• **Activity**:
Copy out each line of the data that includes the string "Enable".

Saved data entries:

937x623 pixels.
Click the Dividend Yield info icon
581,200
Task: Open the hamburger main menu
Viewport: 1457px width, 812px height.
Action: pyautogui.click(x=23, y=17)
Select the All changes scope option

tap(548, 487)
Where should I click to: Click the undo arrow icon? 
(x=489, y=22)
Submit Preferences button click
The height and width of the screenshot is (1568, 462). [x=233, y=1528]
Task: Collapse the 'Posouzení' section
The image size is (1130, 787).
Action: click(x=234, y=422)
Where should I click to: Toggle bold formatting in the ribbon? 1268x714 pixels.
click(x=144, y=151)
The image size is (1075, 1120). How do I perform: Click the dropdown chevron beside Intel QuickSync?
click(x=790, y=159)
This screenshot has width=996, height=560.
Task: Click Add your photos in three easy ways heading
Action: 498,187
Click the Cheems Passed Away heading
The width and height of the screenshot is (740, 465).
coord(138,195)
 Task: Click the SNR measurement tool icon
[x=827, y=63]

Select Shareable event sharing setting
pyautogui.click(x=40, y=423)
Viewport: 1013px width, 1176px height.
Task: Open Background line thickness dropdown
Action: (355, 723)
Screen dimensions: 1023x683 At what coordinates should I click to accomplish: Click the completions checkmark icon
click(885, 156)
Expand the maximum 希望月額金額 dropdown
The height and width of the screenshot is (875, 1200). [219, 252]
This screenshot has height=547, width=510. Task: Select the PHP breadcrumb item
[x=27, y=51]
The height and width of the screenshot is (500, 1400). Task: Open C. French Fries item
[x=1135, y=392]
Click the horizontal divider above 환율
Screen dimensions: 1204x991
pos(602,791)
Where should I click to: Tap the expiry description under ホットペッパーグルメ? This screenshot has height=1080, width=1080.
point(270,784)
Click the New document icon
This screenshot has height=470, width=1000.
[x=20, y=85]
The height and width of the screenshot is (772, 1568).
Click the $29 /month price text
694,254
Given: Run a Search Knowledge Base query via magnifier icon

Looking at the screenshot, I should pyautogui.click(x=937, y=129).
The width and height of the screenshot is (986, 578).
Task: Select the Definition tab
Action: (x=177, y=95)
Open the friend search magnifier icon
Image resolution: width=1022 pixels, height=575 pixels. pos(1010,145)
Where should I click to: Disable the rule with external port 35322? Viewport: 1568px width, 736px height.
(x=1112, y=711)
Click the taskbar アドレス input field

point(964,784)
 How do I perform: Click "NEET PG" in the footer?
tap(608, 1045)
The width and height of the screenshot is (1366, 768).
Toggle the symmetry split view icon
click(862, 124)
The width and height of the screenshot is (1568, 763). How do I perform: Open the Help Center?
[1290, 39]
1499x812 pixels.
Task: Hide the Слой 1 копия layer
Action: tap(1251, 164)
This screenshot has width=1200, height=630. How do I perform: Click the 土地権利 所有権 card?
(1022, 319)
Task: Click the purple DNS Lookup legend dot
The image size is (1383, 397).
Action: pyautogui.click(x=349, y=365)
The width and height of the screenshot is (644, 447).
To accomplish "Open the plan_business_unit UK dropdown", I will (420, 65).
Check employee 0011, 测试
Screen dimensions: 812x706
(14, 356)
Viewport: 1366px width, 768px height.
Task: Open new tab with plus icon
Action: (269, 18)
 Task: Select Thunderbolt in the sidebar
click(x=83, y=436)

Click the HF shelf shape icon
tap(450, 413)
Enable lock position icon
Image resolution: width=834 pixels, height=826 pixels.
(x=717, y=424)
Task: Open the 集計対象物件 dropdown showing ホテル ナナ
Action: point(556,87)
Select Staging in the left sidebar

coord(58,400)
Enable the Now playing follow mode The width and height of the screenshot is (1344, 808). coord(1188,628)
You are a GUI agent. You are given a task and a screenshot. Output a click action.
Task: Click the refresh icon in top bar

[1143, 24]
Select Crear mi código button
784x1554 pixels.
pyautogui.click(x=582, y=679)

• **Output of the exercise**:
Enable lock position icon
Enable the Now playing follow mode The width and height of the screenshot is (1344, 808). coord(1188,628)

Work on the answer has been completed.